Expect a final decision on the future of the troubled Waikiki War Memorial Natatorium to be made by spring 2019, Mayor Kirk Caldwell said at a news conference today.

Besides restoring the pool of the 1927 facility and tearing the structure down to open up a beach, a third option has emerged that would retain the bleachers and arches, and reconstructs the pool deck using a new support system and allowing for the free flow of water between the swim basin and the ocean.

Creating the so-called “perimeter deck” option would cost between $20 million and $30 million, Caldwell said.

Reconstruction and restoration would cost between $40 million and $60 million while creating a beach, which would be accompanied by a replica memorial arch, would also cost between $20 million and $30 million, he said.

Caldwell said the city does not yet know how much in annual maintenance and operations cost each alternative would entail.

A fourth alternative would be to do nothing, but Caldwell said that is not an option. He said he has been inclined to choose a beach-only option, but is willing to look at the new option, if it’s deemed feasible, since the two versions appear to be in the same price range according to preliminary data.

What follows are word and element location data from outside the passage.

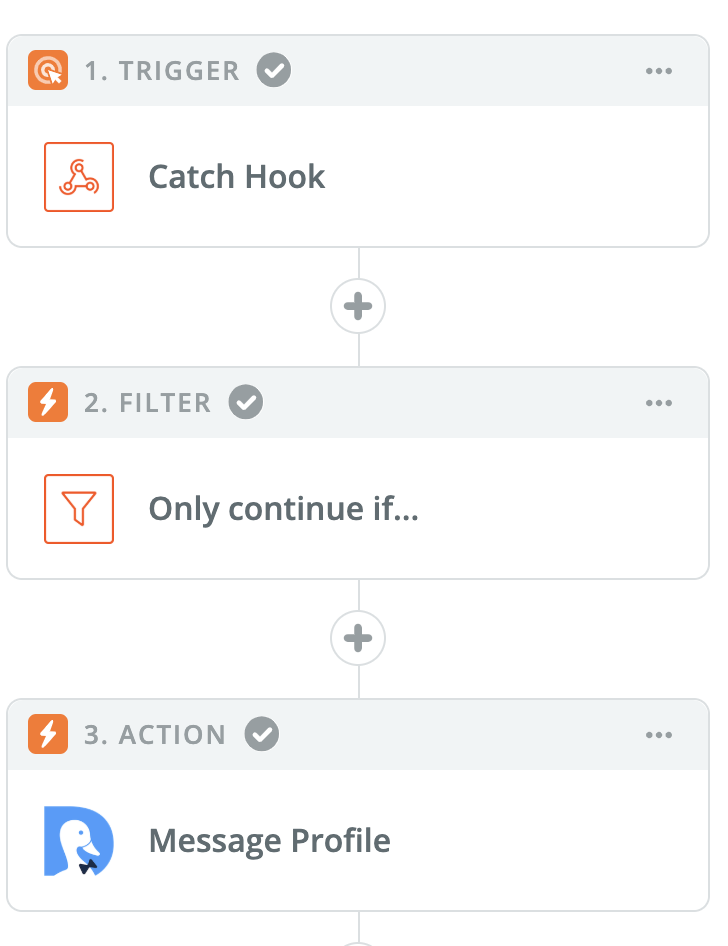Select the 2. FILTER header label
Viewport: 728px width, 946px height.
click(x=148, y=402)
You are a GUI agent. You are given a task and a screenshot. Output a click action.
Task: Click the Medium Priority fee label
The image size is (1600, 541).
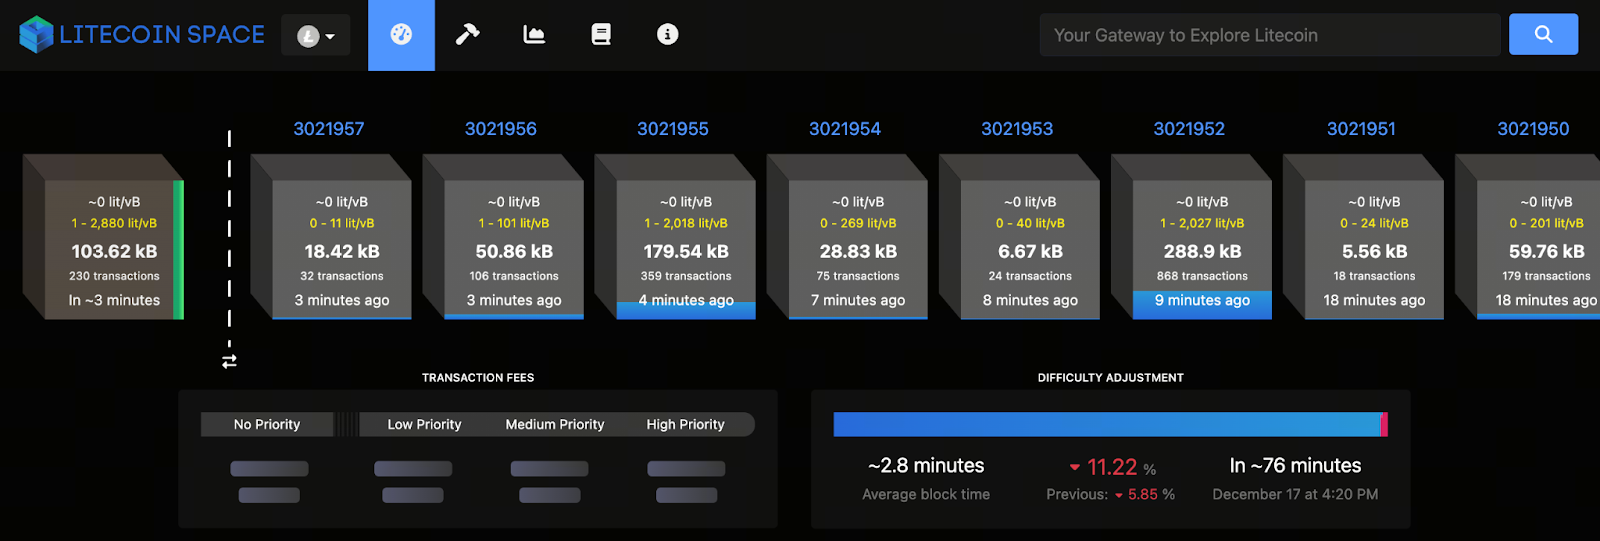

After public hearings on the draft environmental impact statement in fall 2018, a final EIS is expected to be released in spring 2019.

Caldwell said he hopes work can begin before he is scheduled to leave office in January 2021.

Correction: An earlier version of this story said that Mayor Caldwell expects a final decision on the future of the Waikiki War Memorial Natatorium by this coming summer. In fact, a draft environmental impact statement is expected by next summer and a final decision is expected by spring 2019.